Gewalt gegen Minderjährige in Polizeigewahrsam

Die bei der Antiterror-Operation in Nisêbîn am Vortag festgenommenen Minderjährigen sind auf freien Fuß gesetzt worden. Nach ihrer Freilassung stellten sie Strafanzeige gegen einen Polizisten, dem sie gewalttätige Übergriffe vorwerfen.

Die am Sonntag bei Hausstürmungen in Nisêbîn festgenommenen Jugendlichen befinden sich wieder auf freiem Fuß. Zwei Minderjährige aus der Gruppe waren bereits am Abend nach einer polizeilichen Befragung wieder freigelassen worden. Ein Dreizehnjähriger sowie ein fünfzehn Jahre alter Jugendlicher blieben zusammen mit einem Neunzehnjährigen bis Montag in Polizeihaft. Unter dem Vorwurf der „Mitgliedschaft in einer Terrororganisation“ wurden sie an ein Gericht in der Provinzhauptstadt Mêrdîn überstellt.

Die Staatsanwaltschaft wirft den Jugendlichen vor, das Polizeirevier in ihrem Wohnviertel Firat mit Brandsätzen angegriffen zu haben. Vor Gericht wiesen die drei die Vorwürfe gegen sie zurück – und stellten Strafanzeigen gegen einen Beamten der Antiterrorzentrale des Polizeipräsidiums. Durch ihn seien sie Opfer von gewalttätigen Übergriffen, Beschimpfungen und Bedrohungen geworden. Zudem habe es Ohrfeigen und anderweitige Schläge gehagelt. Die Beleidigungen seien sexistisch gewesen.

Die Freilassungen der Jugendlichen erfolgten im Gegenzug für Meldeauflagen. Sie müssen sich wöchentlich in dem Polizeirevier melden, das sie angeblich angegriffen haben sollen.
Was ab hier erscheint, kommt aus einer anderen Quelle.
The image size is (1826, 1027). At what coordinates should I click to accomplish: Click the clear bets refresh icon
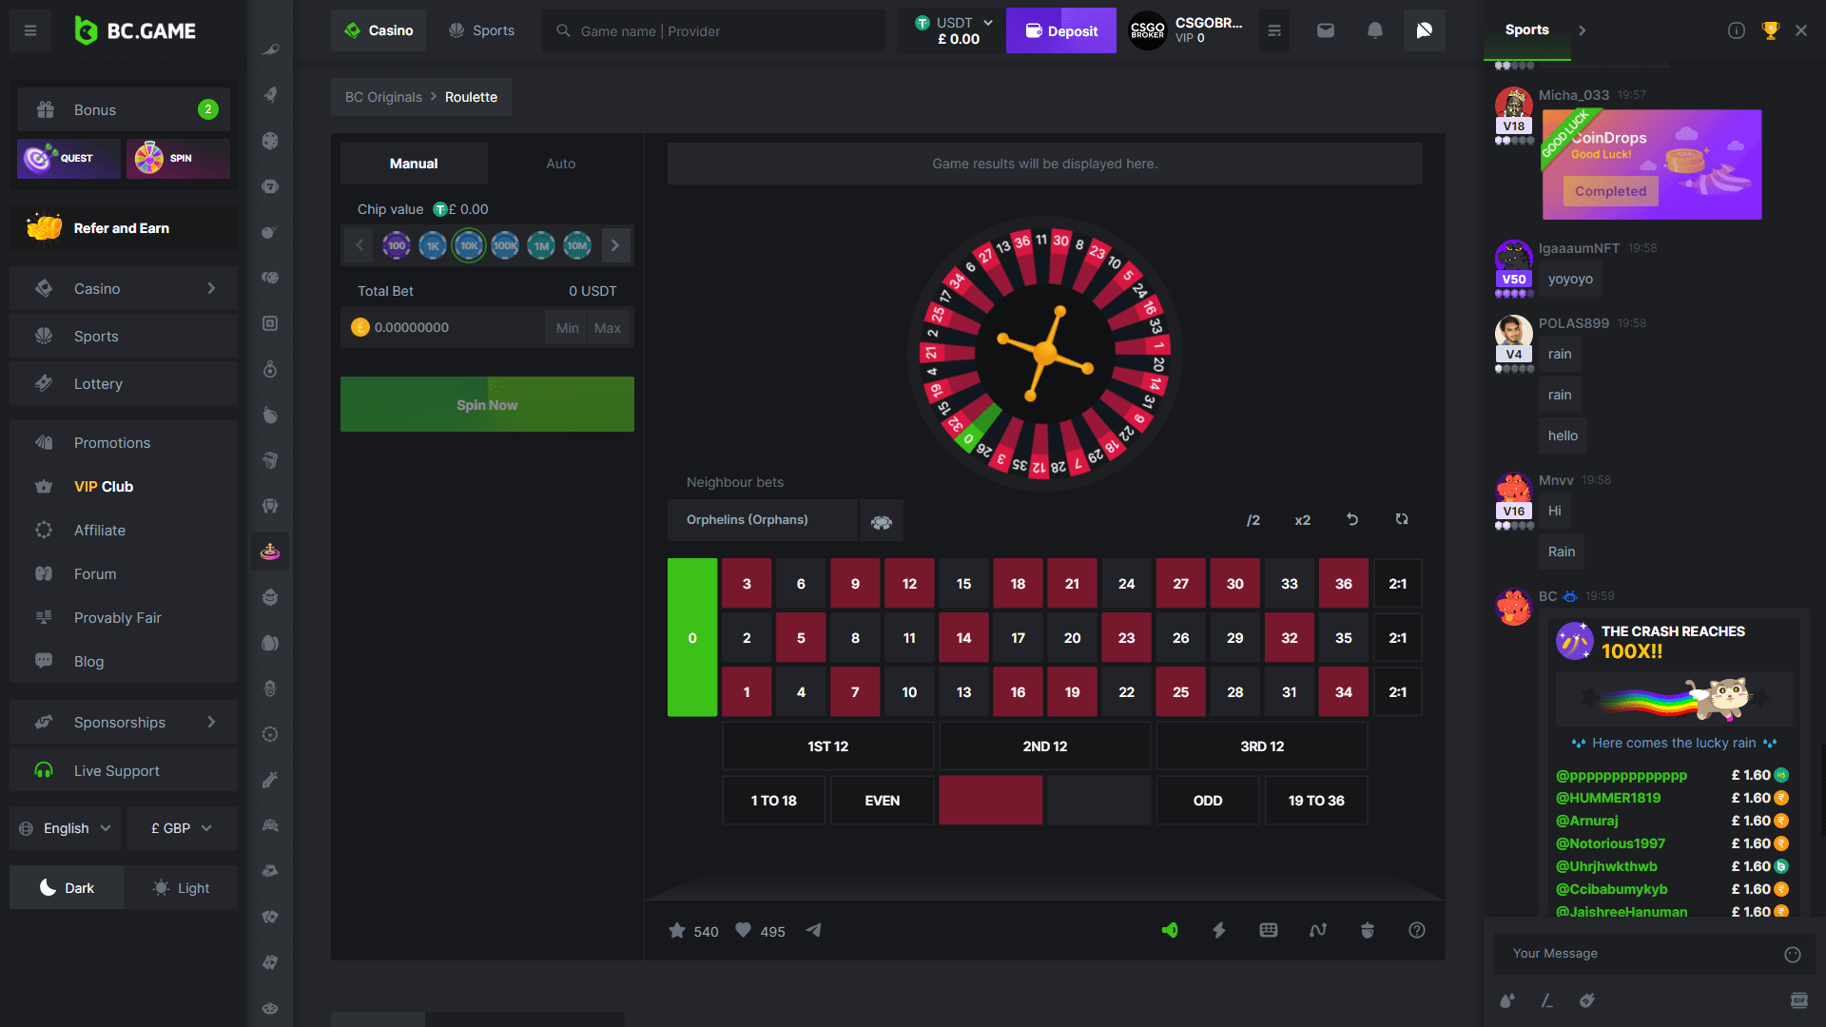coord(1402,519)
Ob Anklage gegen die Gruppe erhoben wird, ist noch unklar.

Während Militärbelagerung zerstört

Nisêbîn zählt zu jenen Städten, die nach monatelangen Ausgangssperren zwischen 2015 und 2016 im Zuge der türkischen Militärbelagerung großflächig zerstört wurden. Dutzende Bewohnerinnen und Bewohner wurden damals getötet, sechs der fünfzehn Wohnviertel vollständig zerstört und rund 6.000 Gebäude infolge schwerer Schäden durch Bombardierungen abgerissen. Insgesamt wurden aus Nisêbîn nach Angaben der Menschenrechtsstiftung der Türkei (TIHV) rund 65.000 Menschen vertrieben.